Aotus dindensis Temporal range: Middle Miocene (Laventan) ~13.8–11.8 Ma PreꞒ Ꞓ O S D C P T J K Pg N ↓

Scientific classification
- Kingdom: Animalia
- Phylum: Chordata
- Class: Mammalia
- Order: Primates
- Suborder: Haplorhini
- Family: Aotidae
- Genus: Aotus
- Species: †A. dindensis
- Binomial name: †Aotus dindensis Setoguchi & Rosenberger 1987

= Aotus dindensis =

- Genus: Aotus
- Species: dindensis
- Authority: Setoguchi & Rosenberger 1987

Extinct species of monkey

Aotus dindensis is an extinct species of New World monkeys in the genus Aotus from the Middle Miocene (Laventan in the South American land mammal ages; 13.8 to 11.8 Ma). Its remains have been found at the Konzentrat-Lagerstätte of La Venta in the Honda Group of Colombia.

== Etymology ==
The species was named after the locality where its fossils were found, the El Dinde site of the "Monkey Unit" in the Honda Group, Colombia.

== Description ==
Fossils of Aotus dindensis were discovered in 1986 in the Honda Group, that has been dated to the Laventan, about 12.5 to 12.1 Ma. The species is considered the oldest member of Aotus, recognised for the almost identical mandibular and dental morphology. It may be the ancestor of the extant Aotus species of South America, though other authors consider the species a synonym of Mohanamico.

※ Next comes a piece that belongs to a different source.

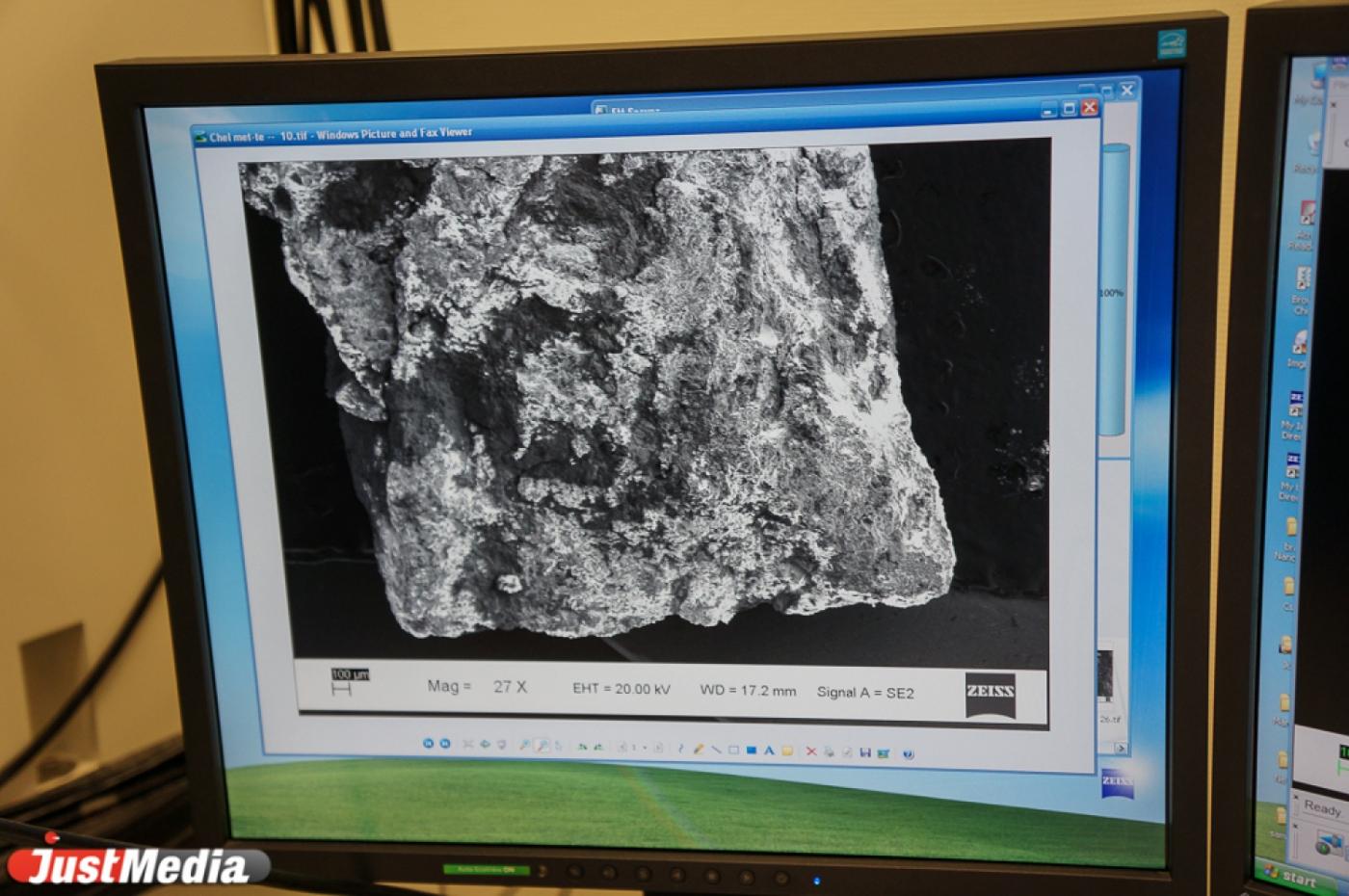Select the highlighter annotation tool
1349x896 pixels.
pyautogui.click(x=699, y=749)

The material consists of a left hemimandible, a left maxillary fragment preserving roots and lingual half of M3. The dental parts of Aotus dindensis was more primitive than that of extant Aotus. As the night monkeys of today, Aotus dindensis probably had a similar nocturnal lifestyle, with a less specialised diet. A body mass of 1054 g has been estimated for Aotus dindensis.

The teeth of Aotus dindensis show a tendency for sexual dimorphism, which is degenerate in modern Aotus species. The species itself seems to have been nocturnal, but it is believed that the characteristics of its diurnal ancestors remained.

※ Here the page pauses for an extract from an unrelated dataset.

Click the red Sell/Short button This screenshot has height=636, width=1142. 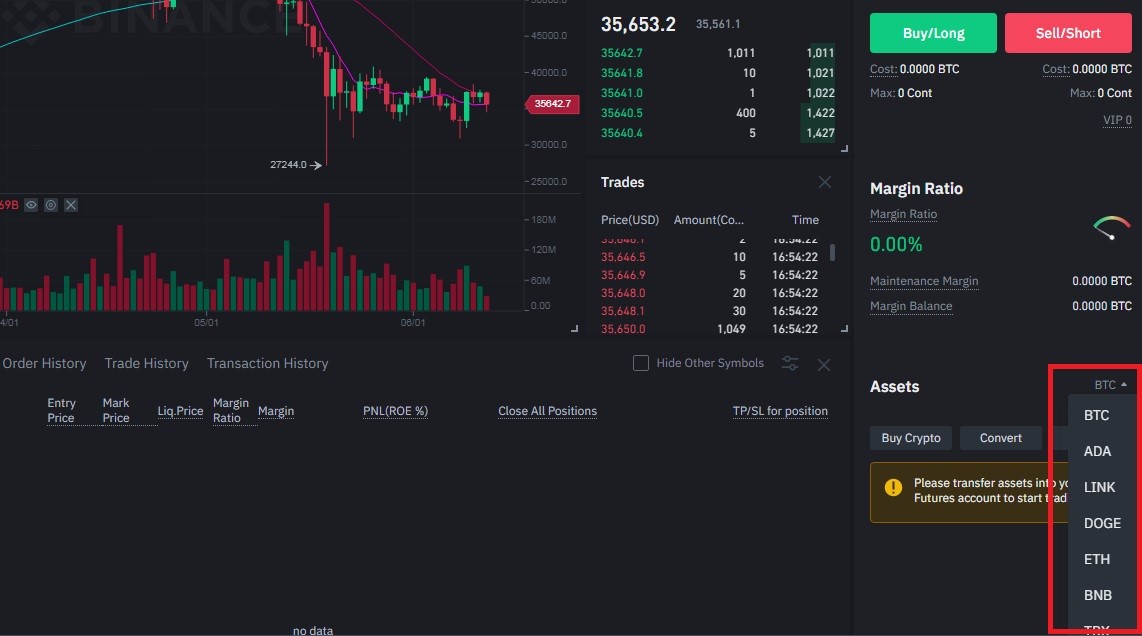coord(1068,33)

The locomotion of Aotus, Callicebus, Cebupithecia and the Argentinian genus Dolichocebus has been described as primarily quadrupedal with some leaping.

=== Evolution ===

The evolutionary split in New World monkeys between Callitrichidae and Aotus has been estimated at 17.5 Ma. The Early Miocene origin for the genus Aotus is the longest of primates, with only Macaca traceable to the Late Miocene, approximately eight million years ago.

=== Habitat ===

The Honda Group, and more precisely the "Monkey Beds", are the richest site for fossil primates in South America. It has been argued that the monkeys of the Honda Group were living in habitat that was in contact with the Amazon and Orinoco Basins, and that La Venta itself was probably seasonally dry forest. From the same level as where Aotus dindensis has been found, also fossils of Cebupithecia, Micodon, Mohanamico, Saimiri annectens, Saimiri fieldsi and Stirtonia tatacoensis have been uncovered.